The Supreme Court of Sri Lanka has delivered a sound verdict, one that seemed inevitable from the start of the sordid drama that President Maithripala Sirisena began on October 26 by removing Prime Minister Ranil Wickremesinghe and swearing in old rival and former president Mahinda Rajapaksa in his place. What is surprising is Sirisena’s own conviction that he could pull it off. It was under his stewardship, with Wickremesinghe as prime minister of the National Unity Government, that the Sri Lankan parliament voted to curtail the powers of the president with the 19th Amendment. The Supreme Court has ruled that the president violated the Constitution by dissolving Parliament before the constitutionally stipulated period of four and a half years in response to petitions challenging the November 9 dissolution. Article 70(1) of the Constitution is clear that the president is not empowered to do this unless there is a resolution supported by two-thirds of parliamentarians, including those not present. The judgement of the seven-member bench has declared the dissolution null and void.

Just four years ago, Sirisena’s dramatic emergence as the challenger from within the Sri Lanka Freedom Party to the authoritarian Rajapaksa, his defiant candidature against the powerful Rajapaksa in the January 2015 presidential election and subsequent victory had made him something of a hero. But he will now go down in history as a leader who dragged his country through two months of instability. It is no secret that Sirisena has never been convinced of his own leadership of the SLFP and has spent the last four years feeling insecure about Rajapaksa’s ambitions to return to power. He projected that insecurity to his working relationship with Wickremesinghe, distancing himself from his own PM. To be fair, Wickremesinghe’s own actions only deepened the distrust between the two.

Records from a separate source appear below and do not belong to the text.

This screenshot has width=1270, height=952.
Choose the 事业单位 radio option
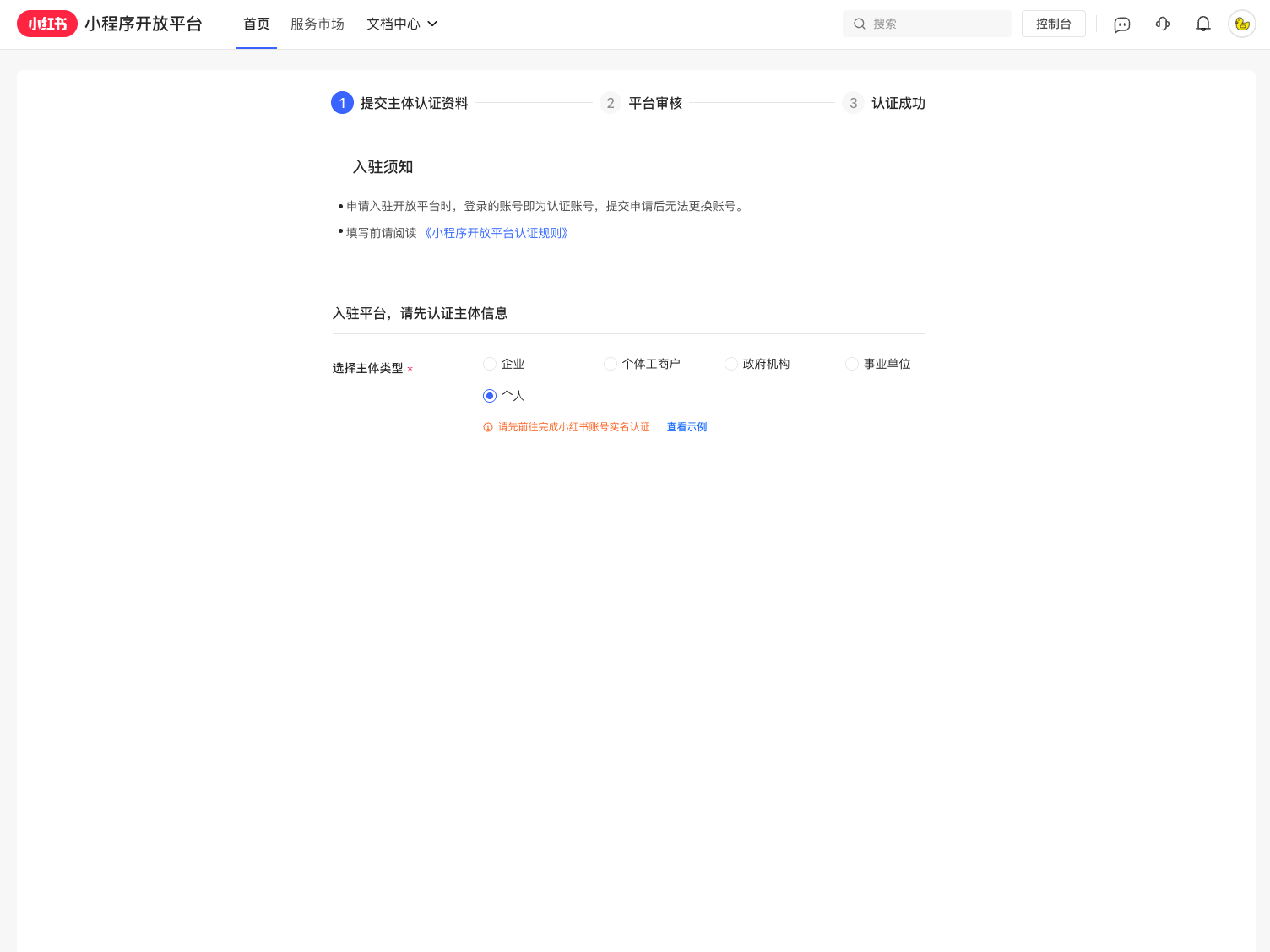tap(852, 364)
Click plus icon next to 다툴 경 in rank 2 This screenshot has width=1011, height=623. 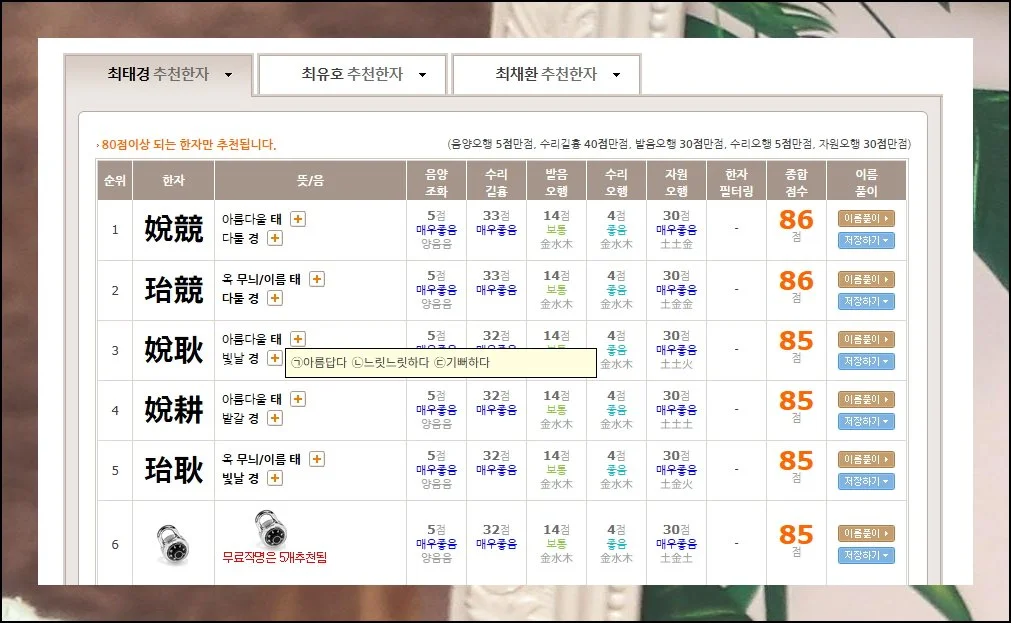275,298
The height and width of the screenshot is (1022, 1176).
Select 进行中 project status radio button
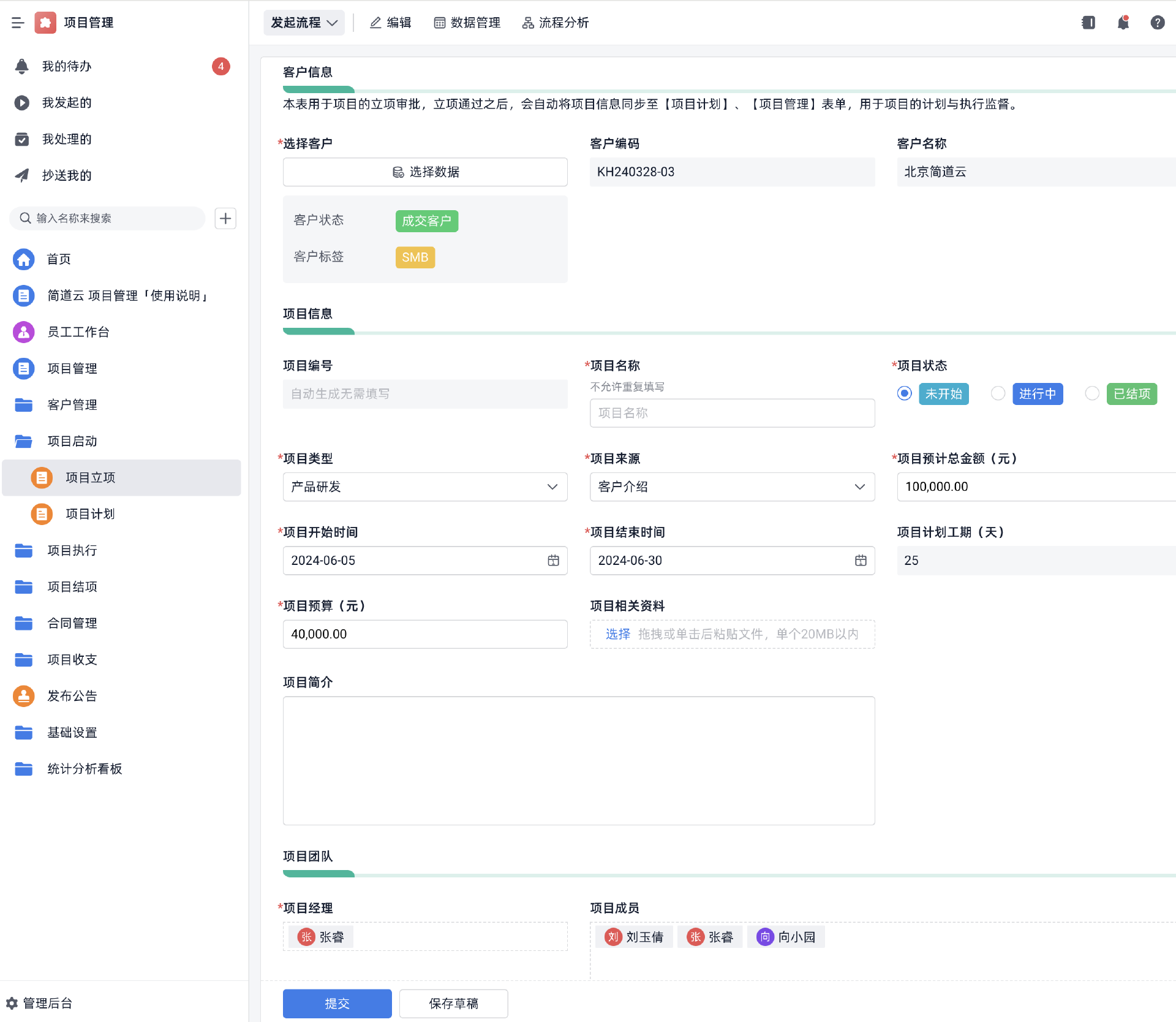(998, 394)
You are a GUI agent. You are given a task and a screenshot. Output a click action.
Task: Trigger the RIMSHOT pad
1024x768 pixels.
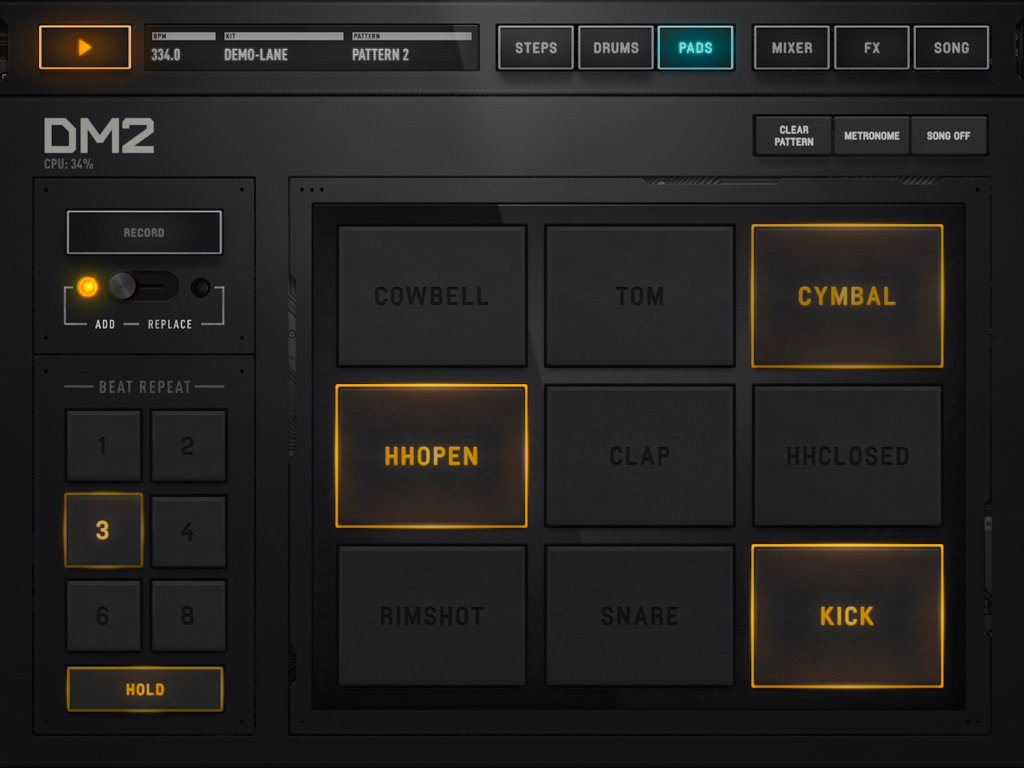point(431,616)
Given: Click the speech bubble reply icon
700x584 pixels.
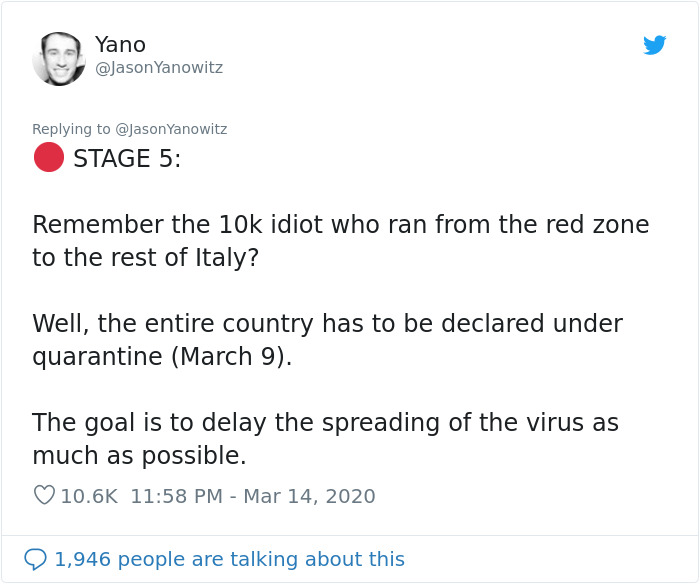Looking at the screenshot, I should tap(35, 559).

Sri Lanka is not yet out of the woods. The Supreme Court has granted Rajapaksa leave to appeal the stay on his functioning as PM but it has rejected Rajapaksa’s plea for an interim order vacating the stay. Sirisena could still find a way out by reinstating Wickremesinghe on the basis of his demonstrated strength in parliament. His stubborn insistence that he cannot work with Wickremesinghe as PM does not hold water. The United National Party leader is not without his own shortcomings, but he has convincingly demonstrated a majority in the House as many as seven times since his dismissal by Sirisena. Both won mandates for a five-year term. It would be best if they dedicated the rest of their respective terms to fulfill the promise of the good governance that brought them together and got them elected.